• **Objective**
Rewrite every row below as a numbered list, one line per number, and leave out the blank lines.

• **Extracted records**
※

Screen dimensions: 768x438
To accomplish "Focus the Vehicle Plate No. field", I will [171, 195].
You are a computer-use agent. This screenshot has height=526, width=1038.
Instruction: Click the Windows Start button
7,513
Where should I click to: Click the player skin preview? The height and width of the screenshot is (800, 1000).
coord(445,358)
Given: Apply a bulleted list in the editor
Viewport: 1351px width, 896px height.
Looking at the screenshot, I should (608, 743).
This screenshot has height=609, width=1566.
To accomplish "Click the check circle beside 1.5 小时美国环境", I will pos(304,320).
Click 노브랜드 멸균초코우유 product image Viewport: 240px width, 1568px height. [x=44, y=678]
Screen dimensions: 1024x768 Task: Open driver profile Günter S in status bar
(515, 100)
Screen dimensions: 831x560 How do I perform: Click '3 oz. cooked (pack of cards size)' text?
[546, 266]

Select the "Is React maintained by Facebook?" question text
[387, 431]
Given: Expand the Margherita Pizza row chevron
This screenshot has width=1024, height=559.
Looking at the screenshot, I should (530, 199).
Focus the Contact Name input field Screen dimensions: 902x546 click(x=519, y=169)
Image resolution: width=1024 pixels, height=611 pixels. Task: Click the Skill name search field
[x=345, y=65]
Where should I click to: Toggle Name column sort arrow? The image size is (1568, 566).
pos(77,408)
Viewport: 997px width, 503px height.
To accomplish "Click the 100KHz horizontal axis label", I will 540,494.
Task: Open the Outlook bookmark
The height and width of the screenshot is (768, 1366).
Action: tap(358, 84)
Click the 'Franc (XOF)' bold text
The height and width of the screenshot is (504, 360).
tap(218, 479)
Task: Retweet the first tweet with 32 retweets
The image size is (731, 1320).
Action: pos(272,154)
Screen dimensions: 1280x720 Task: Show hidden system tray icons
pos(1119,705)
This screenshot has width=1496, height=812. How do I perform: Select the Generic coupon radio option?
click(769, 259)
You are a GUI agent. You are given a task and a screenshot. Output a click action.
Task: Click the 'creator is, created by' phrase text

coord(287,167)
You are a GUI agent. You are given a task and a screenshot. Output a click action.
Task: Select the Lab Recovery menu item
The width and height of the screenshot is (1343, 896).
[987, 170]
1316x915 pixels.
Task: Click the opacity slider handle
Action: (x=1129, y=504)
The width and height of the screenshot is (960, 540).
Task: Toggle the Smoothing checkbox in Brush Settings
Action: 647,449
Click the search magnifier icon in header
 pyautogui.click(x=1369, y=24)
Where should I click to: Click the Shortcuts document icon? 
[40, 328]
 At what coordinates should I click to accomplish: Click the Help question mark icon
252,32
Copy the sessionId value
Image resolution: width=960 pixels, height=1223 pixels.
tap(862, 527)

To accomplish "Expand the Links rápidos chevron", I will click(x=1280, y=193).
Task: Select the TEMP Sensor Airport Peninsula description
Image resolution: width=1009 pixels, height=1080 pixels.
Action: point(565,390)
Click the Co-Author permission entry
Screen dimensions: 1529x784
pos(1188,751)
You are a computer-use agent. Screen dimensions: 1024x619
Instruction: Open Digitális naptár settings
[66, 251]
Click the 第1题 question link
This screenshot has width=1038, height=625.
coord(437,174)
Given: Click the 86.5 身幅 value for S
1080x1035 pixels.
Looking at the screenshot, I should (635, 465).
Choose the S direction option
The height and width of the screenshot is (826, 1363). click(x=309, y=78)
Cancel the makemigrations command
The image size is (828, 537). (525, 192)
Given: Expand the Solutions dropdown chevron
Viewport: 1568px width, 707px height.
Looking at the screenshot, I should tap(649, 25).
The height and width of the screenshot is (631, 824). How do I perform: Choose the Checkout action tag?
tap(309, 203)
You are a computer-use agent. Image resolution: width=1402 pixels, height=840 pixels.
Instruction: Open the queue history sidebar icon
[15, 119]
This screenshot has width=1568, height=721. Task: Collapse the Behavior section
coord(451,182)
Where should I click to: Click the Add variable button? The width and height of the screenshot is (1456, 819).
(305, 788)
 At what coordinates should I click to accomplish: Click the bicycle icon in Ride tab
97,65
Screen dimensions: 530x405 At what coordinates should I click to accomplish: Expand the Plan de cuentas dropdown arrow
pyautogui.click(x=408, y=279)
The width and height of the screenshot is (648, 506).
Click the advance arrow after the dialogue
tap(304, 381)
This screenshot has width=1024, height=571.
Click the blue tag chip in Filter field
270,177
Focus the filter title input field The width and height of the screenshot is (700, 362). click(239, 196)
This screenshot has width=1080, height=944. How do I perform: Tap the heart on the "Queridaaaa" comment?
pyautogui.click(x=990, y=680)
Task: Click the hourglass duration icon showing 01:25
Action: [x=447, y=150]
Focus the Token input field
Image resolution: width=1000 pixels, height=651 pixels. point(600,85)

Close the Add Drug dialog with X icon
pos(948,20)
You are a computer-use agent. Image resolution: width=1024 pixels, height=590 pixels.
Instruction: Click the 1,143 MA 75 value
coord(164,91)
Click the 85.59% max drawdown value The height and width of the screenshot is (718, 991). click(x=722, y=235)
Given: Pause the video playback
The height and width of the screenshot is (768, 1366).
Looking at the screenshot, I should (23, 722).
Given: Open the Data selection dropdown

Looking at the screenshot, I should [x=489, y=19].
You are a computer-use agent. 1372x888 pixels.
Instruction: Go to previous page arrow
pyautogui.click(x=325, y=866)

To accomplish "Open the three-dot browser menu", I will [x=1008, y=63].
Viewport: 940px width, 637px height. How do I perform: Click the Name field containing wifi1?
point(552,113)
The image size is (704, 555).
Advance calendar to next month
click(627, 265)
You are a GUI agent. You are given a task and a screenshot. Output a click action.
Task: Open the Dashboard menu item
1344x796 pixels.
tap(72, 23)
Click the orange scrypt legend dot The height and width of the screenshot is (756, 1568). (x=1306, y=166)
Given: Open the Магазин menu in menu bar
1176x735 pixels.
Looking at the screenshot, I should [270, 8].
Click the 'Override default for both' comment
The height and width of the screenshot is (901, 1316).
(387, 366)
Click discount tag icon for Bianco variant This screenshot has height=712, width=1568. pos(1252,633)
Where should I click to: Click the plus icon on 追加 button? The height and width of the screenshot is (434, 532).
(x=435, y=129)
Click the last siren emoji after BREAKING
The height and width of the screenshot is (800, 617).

※

• **Task answer**
1. Screen dimensions: 768x438
2. To accomplish "Focus the Vehicle Plate No. field", I will [171, 195].
3. You are a computer-use agent. This screenshot has height=526, width=1038.
4. Instruction: Click the Windows Start button
5. 7,513
6. Where should I click to: Click the player skin preview? The height and width of the screenshot is (800, 1000).
7. coord(445,358)
8. Given: Apply a bulleted list in the editor
9. Viewport: 1351px width, 896px height.
10. Looking at the screenshot, I should (608, 743).
11. This screenshot has height=609, width=1566.
12. To accomplish "Click the check circle beside 1.5 小时美国环境", I will pos(304,320).
13. Click 노브랜드 멸균초코우유 product image Viewport: 240px width, 1568px height. [x=44, y=678]
14. Screen dimensions: 1024x768 Task: Open driver profile Günter S in status bar
15. (515, 100)
16. Screen dimensions: 831x560 How do I perform: Click '3 oz. cooked (pack of cards size)' text?
17. [546, 266]
18. Select the "Is React maintained by Facebook?" question text
19. [387, 431]
20. Given: Expand the Margherita Pizza row chevron
21. This screenshot has width=1024, height=559.
22. Looking at the screenshot, I should (530, 199).
23. Focus the Contact Name input field Screen dimensions: 902x546 click(x=519, y=169)
24. Image resolution: width=1024 pixels, height=611 pixels. Task: Click the Skill name search field
25. [x=345, y=65]
26. Where should I click to: Toggle Name column sort arrow? The image size is (1568, 566).
27. pos(77,408)
28. Viewport: 997px width, 503px height.
29. To accomplish "Click the 100KHz horizontal axis label", I will 540,494.
30. Task: Open the Outlook bookmark
31. The height and width of the screenshot is (768, 1366).
32. Action: tap(358, 84)
33. Click the 'Franc (XOF)' bold text
34. The height and width of the screenshot is (504, 360).
35. tap(218, 479)
36. Task: Retweet the first tweet with 32 retweets
37. The image size is (731, 1320).
38. Action: pos(272,154)
39. Screen dimensions: 1280x720 Task: Show hidden system tray icons
40. pos(1119,705)
41. This screenshot has width=1496, height=812. How do I perform: Select the Generic coupon radio option?
42. click(769, 259)
43. You are a GUI agent. You are given a task and a screenshot. Output a click action.
44. Task: Click the 'creator is, created by' phrase text
45. coord(287,167)
46. You are a GUI agent. You are given a task and a screenshot. Output a click action.
47. Task: Select the Lab Recovery menu item
48. The width and height of the screenshot is (1343, 896).
49. [987, 170]
50. 1316x915 pixels.
51. Task: Click the opacity slider handle
52. Action: (x=1129, y=504)
53. The width and height of the screenshot is (960, 540).
54. Task: Toggle the Smoothing checkbox in Brush Settings
55. Action: 647,449
56. Click the search magnifier icon in header
57.  pyautogui.click(x=1369, y=24)
58. Where should I click to: Click the Shortcuts document icon? 
59. [40, 328]
60.  At what coordinates should I click to accomplish: Click the Help question mark icon
61. 252,32
62. Copy the sessionId value
63. Image resolution: width=960 pixels, height=1223 pixels.
64. tap(862, 527)
65. To accomplish "Expand the Links rápidos chevron", I will click(x=1280, y=193).
66. Task: Select the TEMP Sensor Airport Peninsula description
67. Image resolution: width=1009 pixels, height=1080 pixels.
68. Action: point(565,390)
69. Click the Co-Author permission entry
70. Screen dimensions: 1529x784
71. pos(1188,751)
72. You are a computer-use agent. Screen dimensions: 1024x619
73. Instruction: Open Digitális naptár settings
74. [66, 251]
75. Click the 第1题 question link
76. This screenshot has width=1038, height=625.
77. coord(437,174)
78. Given: Click the 86.5 身幅 value for S
79. 1080x1035 pixels.
80. Looking at the screenshot, I should (635, 465).
81. Choose the S direction option
82. The height and width of the screenshot is (826, 1363). click(x=309, y=78)
83. Cancel the makemigrations command
84. The image size is (828, 537). (525, 192)
85. Given: Expand the Solutions dropdown chevron
86. Viewport: 1568px width, 707px height.
87. Looking at the screenshot, I should tap(649, 25).
88. The height and width of the screenshot is (631, 824). How do I perform: Choose the Checkout action tag?
89. tap(309, 203)
90. You are a computer-use agent. Image resolution: width=1402 pixels, height=840 pixels.
91. Instruction: Open the queue history sidebar icon
92. [15, 119]
93. This screenshot has width=1568, height=721. Task: Collapse the Behavior section
94. coord(451,182)
95. Where should I click to: Click the Add variable button? The width and height of the screenshot is (1456, 819).
96. (305, 788)
97.  At what coordinates should I click to accomplish: Click the bicycle icon in Ride tab
98. 97,65
99. Screen dimensions: 530x405 At what coordinates should I click to accomplish: Expand the Plan de cuentas dropdown arrow
100. pyautogui.click(x=408, y=279)
101. The width and height of the screenshot is (648, 506).
102. Click the advance arrow after the dialogue
103. tap(304, 381)
104. This screenshot has width=1024, height=571.
105. Click the blue tag chip in Filter field
106. 270,177
107. Focus the filter title input field The width and height of the screenshot is (700, 362). click(239, 196)
108. This screenshot has width=1080, height=944. How do I perform: Tap the heart on the "Queridaaaa" comment?
109. pyautogui.click(x=990, y=680)
110. Task: Click the hourglass duration icon showing 01:25
111. Action: [x=447, y=150]
112. Focus the Token input field
113. Image resolution: width=1000 pixels, height=651 pixels. point(600,85)
114. Close the Add Drug dialog with X icon
115. pos(948,20)
116. You are a computer-use agent. Image resolution: width=1024 pixels, height=590 pixels.
117. Instruction: Click the 1,143 MA 75 value
118. coord(164,91)
119. Click the 85.59% max drawdown value The height and width of the screenshot is (718, 991). click(x=722, y=235)
120. Given: Pause the video playback
121. The height and width of the screenshot is (768, 1366).
122. Looking at the screenshot, I should (23, 722).
123. Given: Open the Data selection dropdown
124. Looking at the screenshot, I should [x=489, y=19].
125. You are a computer-use agent. 1372x888 pixels.
126. Instruction: Go to previous page arrow
127. pyautogui.click(x=325, y=866)
128. To accomplish "Open the three-dot browser menu", I will [x=1008, y=63].
129. Viewport: 940px width, 637px height. How do I perform: Click the Name field containing wifi1?
130. point(552,113)
131. The image size is (704, 555).
132. Advance calendar to next month
133. click(627, 265)
134. You are a GUI agent. You are given a task and a screenshot. Output a click action.
135. Task: Open the Dashboard menu item
136. 1344x796 pixels.
137. tap(72, 23)
138. Click the orange scrypt legend dot The height and width of the screenshot is (756, 1568). (x=1306, y=166)
139. Given: Open the Магазин menu in menu bar
140. 1176x735 pixels.
141. Looking at the screenshot, I should [270, 8].
142. Click the 'Override default for both' comment
143. The height and width of the screenshot is (901, 1316).
144. (387, 366)
145. Click discount tag icon for Bianco variant This screenshot has height=712, width=1568. pos(1252,633)
146. Where should I click to: Click the plus icon on 追加 button? The height and width of the screenshot is (434, 532).
147. (x=435, y=129)
148. Click the last siren emoji after BREAKING
149. The height and width of the screenshot is (800, 617).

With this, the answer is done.